▸ **Provided data**:
##########
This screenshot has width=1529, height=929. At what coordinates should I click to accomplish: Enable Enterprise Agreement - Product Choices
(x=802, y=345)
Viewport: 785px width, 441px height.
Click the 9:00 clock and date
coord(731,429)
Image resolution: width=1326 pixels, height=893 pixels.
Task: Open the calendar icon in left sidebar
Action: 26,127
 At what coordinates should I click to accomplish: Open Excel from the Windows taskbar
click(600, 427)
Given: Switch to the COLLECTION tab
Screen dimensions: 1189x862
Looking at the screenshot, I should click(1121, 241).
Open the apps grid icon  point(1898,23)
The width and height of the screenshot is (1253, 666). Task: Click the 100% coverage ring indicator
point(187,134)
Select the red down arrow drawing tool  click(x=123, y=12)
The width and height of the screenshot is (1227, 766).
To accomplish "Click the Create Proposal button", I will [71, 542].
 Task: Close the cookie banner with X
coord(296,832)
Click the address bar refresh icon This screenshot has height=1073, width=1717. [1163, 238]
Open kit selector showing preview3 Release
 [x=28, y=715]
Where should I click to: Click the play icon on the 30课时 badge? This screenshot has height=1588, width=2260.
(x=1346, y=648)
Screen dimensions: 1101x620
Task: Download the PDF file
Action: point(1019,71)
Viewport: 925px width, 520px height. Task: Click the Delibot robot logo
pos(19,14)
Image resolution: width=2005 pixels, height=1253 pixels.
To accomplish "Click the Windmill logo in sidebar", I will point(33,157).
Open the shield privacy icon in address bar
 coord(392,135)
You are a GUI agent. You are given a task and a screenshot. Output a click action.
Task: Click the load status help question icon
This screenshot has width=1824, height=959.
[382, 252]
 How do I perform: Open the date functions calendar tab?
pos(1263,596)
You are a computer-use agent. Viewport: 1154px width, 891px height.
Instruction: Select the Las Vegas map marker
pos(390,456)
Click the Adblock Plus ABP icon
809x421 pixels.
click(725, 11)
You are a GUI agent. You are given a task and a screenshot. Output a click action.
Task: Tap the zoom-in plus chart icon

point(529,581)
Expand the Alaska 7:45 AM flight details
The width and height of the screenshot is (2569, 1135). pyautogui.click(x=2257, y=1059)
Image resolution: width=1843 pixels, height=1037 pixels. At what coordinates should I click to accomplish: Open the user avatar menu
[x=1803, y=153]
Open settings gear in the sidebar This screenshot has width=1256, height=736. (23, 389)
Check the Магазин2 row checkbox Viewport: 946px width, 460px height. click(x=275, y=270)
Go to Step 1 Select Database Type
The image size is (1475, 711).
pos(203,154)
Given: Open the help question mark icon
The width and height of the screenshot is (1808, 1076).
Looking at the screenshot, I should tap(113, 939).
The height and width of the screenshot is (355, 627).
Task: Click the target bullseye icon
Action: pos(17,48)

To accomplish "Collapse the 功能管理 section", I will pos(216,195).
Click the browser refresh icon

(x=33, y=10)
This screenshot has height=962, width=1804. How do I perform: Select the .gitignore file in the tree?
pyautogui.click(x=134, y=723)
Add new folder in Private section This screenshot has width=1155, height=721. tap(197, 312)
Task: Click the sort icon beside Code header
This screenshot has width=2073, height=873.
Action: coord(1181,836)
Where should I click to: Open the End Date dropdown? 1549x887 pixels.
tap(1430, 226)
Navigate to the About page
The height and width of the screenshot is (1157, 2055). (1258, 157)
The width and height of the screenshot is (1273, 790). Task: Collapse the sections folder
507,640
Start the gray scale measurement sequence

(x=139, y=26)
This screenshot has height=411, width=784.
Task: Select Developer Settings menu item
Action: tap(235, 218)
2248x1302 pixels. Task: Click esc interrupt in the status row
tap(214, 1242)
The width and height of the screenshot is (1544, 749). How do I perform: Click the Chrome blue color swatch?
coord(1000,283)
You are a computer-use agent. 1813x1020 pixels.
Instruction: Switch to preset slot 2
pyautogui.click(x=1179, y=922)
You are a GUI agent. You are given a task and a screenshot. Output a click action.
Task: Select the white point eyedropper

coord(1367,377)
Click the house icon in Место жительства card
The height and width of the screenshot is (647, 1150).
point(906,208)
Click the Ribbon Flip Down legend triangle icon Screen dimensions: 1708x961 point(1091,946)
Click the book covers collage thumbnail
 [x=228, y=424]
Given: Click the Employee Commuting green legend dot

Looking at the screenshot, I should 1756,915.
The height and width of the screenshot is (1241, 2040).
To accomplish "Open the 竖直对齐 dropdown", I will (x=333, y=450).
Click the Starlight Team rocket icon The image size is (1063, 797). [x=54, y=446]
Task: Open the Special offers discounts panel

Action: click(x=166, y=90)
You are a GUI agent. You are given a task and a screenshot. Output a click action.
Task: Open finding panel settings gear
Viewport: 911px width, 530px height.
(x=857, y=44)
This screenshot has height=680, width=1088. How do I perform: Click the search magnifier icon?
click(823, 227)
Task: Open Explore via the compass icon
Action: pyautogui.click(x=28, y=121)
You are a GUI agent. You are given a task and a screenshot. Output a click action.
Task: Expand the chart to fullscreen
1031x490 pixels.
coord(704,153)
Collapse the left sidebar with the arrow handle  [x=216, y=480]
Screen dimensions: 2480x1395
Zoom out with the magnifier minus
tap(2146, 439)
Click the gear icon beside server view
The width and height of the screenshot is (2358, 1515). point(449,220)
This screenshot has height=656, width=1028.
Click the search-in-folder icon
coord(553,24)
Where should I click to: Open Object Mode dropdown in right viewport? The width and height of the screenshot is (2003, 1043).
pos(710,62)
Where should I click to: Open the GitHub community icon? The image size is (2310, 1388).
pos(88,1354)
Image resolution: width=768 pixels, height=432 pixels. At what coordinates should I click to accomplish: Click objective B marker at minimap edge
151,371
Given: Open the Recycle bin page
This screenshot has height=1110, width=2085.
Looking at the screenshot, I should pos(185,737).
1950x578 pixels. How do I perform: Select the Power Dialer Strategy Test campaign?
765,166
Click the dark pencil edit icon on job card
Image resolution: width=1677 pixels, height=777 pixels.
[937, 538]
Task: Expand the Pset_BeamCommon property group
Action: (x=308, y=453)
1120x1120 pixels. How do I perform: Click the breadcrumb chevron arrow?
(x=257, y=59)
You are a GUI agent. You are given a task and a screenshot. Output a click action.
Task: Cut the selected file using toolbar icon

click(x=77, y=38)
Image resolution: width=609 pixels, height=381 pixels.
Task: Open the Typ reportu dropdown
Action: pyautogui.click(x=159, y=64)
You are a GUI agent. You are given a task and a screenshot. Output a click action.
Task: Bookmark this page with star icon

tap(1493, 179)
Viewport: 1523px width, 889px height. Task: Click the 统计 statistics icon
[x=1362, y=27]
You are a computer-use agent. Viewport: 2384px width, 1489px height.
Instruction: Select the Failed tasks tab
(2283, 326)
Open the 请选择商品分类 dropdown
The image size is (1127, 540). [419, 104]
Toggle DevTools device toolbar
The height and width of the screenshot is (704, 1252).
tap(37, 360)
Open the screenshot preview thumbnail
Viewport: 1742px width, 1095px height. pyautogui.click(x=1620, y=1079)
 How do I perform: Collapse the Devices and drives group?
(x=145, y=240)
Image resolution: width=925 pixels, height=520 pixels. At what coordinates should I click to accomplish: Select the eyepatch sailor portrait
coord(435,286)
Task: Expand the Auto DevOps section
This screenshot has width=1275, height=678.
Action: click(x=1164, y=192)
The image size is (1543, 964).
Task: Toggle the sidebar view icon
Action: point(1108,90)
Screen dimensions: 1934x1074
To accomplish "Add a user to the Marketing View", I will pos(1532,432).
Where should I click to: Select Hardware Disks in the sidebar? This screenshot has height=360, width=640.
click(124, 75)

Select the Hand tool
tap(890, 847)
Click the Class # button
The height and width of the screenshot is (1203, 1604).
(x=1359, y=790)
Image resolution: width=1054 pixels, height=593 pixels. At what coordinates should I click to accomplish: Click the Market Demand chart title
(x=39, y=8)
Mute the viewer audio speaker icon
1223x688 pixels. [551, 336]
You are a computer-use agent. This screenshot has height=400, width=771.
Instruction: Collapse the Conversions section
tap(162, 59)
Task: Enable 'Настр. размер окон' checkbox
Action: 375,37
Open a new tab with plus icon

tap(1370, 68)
##########
▸ **What needs to be done**:
Would you print exactly, and only, the lines of the data above from the line with "Open kit selector showing preview3 Release" through the line with "You are a computer-use agent. Viewport: 1154px", inclusive?

▸ **Task response**:
Open kit selector showing preview3 Release
 [x=28, y=715]
Where should I click to: Click the play icon on the 30课时 badge? This screenshot has height=1588, width=2260.
(x=1346, y=648)
Screen dimensions: 1101x620
Task: Download the PDF file
Action: point(1019,71)
Viewport: 925px width, 520px height. Task: Click the Delibot robot logo
pos(19,14)
Image resolution: width=2005 pixels, height=1253 pixels.
To accomplish "Click the Windmill logo in sidebar", I will point(33,157).
Open the shield privacy icon in address bar
 coord(392,135)
You are a GUI agent. You are given a task and a screenshot. Output a click action.
Task: Click the load status help question icon
This screenshot has width=1824, height=959.
[382, 252]
 How do I perform: Open the date functions calendar tab?
pos(1263,596)
You are a computer-use agent. Viewport: 1154px width, 891px height.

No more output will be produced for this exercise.